# PARTS OF THE EXERCISE:
a) Summarize the text on Shostakovich's Ninth Symphony in two sentences.
b) Print the portion of the text on Shostakovich's Ninth Symphony between "Volkov called the" and "but only temporarily.", inclusive.

Symphony No. 9 in E-flat Major, op. 70, written in 1945

00:10 - I. Allegro
05:26 - II. Moderato
11:08 - III. Presto
14:03 - IV. Largo
17:10 - V. Allegretto

Shostakovich composed this work for Schumann-sized orchestra plus percussion in the summer of 1945, and Yevgeny Mravinsky led the first performance at Leningrad on November 3 of that year. Given the size of Shostakovich's war-haunted seventh and eighth symphonies, Joseph Stalin expected a Ninth in 1945 that "out-Mahlered Beethoven," in the late Boris Schwarz's phrase. In Testimony, Solomon Volkov recalled the composer's saying, "They wanted a fanfare from me, an ode, a majestic Ninth....I doubt that Stalin ever questioned his own genius or greatness. But when the war against Hitler was won, he went off the deep end, like a frog puffing himself up to the size of an ox, and now I was supposed to write an apotheosis of Stalin. I simply could not....My stubbornness cost me dearly."

Volkov called the Ninth a work "full of sarcasm and bitterness." Disguised as an homage to Haydn, it was Shostakovich's shortest symphony since the Second of 1927, despite having five movements (the last three are played without pause). In an effort to shield Shostakovich from political fallout, conductor Mravinsky called the new symphony "a joyous sigh of relief...a work directed against philistinism, which ridicules complacency and bombast, the desire to rest on one's laurels." Putting on a good face, the Soviet hierarchy echoed Mravinsky, but only temporarily.

By and large, Western critics dismissed the work as trivial. However, in his 1990 book The New Shostakovich, Ian MacDonald asserted that "only a dunce could have failed to realize the composer was up to something," pointing out the code-bearing nature of recurring notes and rhythms. A "Stalin motif" is frighteningly present -- always two notes, one usually short, one long -- from its raucous first appearance, without musical point, in the double-exposition of a giddy Allegro movement. The opening "mimic[s] the ordinary citizen's carefree relief at the victorious conclusion of the war. [But] the second subject -- a crude quick-march, led by a two-note, tonic-dominant trombone -- is clearly symbolic of the Vozhd [Stalin]." MacDonald hears "fights breaking out [and] for a hectic moment the music continues in two keys until the trombone wrests control," whereupon strings capitulate "and the reprise ends on sneering trills, the quick-march in control."

# MATERIAL SHOWN:
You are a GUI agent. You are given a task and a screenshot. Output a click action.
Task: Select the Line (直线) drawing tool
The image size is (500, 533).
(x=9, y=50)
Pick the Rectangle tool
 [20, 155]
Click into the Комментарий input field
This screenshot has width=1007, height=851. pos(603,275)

* * *

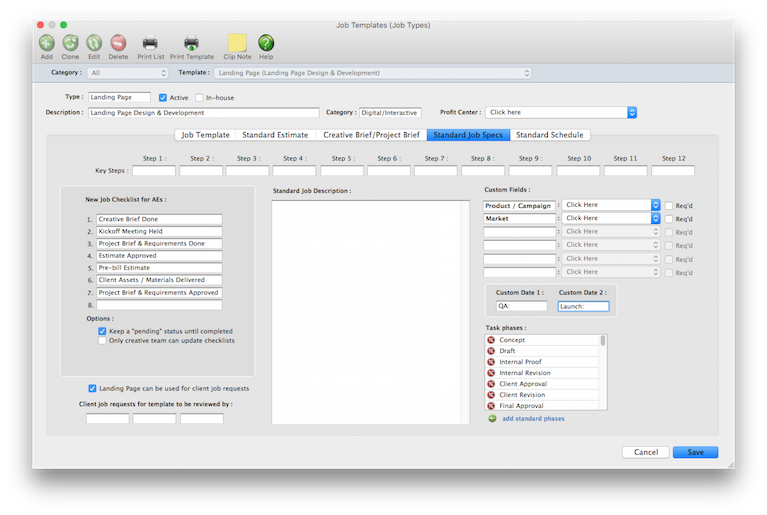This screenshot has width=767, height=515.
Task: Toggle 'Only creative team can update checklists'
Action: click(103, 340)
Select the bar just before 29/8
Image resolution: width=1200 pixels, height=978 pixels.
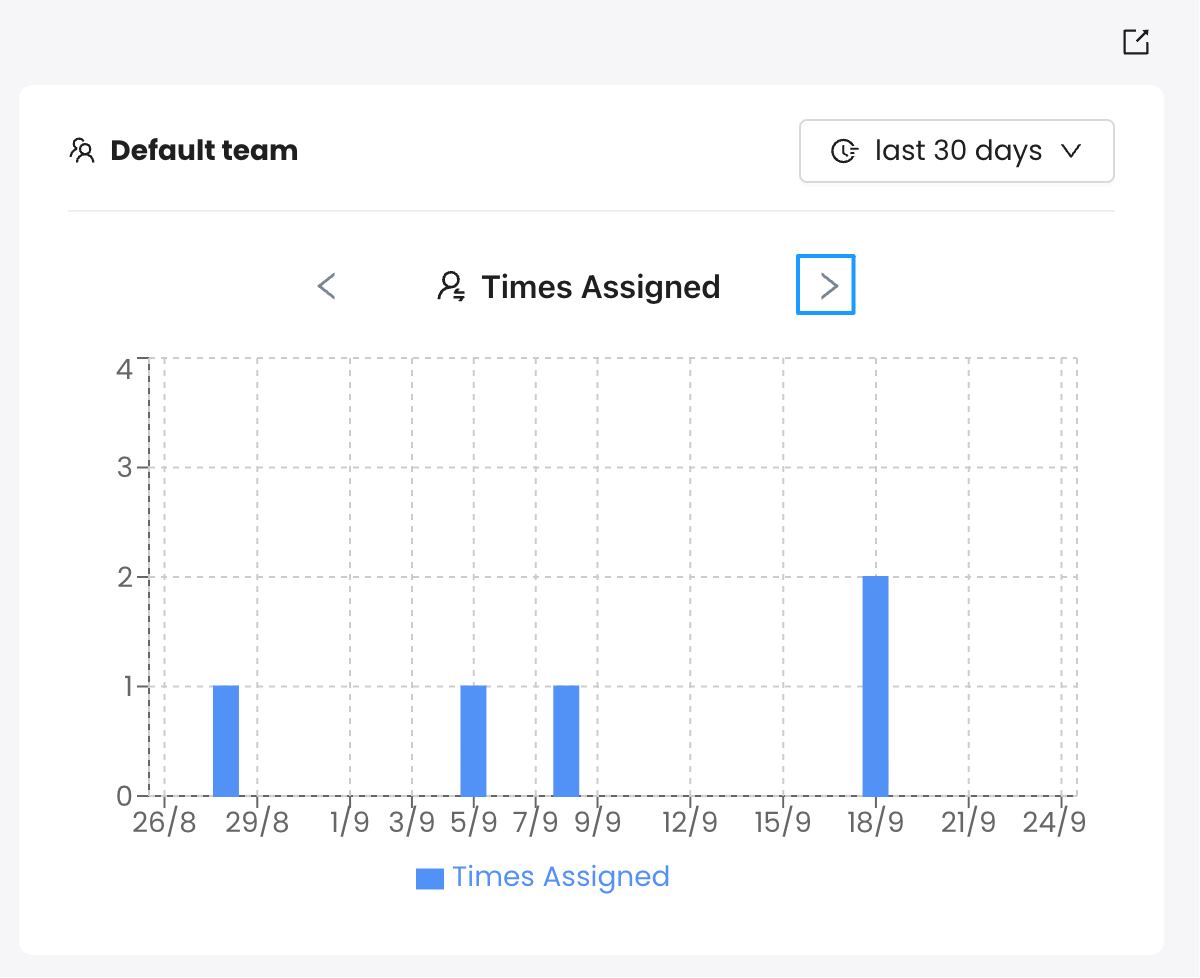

# LIST OF ANSWERS:
a) Shostakovich composed his Ninth Symphony in the summer of 1945, and Mravinsky led its first performance in Leningrad that November, although Stalin had expected a grand Ninth after the large Seventh and Eighth symphonies. Western critics largely dismissed the short, five-movement work as trivial, but Volkov called it full of sarcasm and bitterness, and Ian MacDonald argued that it carried coded meaning, including a two-note "Stalin motif."

b)
Volkov called the Ninth a work "full of sarcasm and bitterness." Disguised as an homage to Haydn, it was Shostakovich's shortest symphony since the Second of 1927, despite having five movements (the last three are played without pause). In an effort to shield Shostakovich from political fallout, conductor Mravinsky called the new symphony "a joyous sigh of relief...a work directed against philistinism, which ridicules complacency and bombast, the desire to rest on one's laurels." Putting on a good face, the Soviet hierarchy echoed Mravinsky, but only temporarily.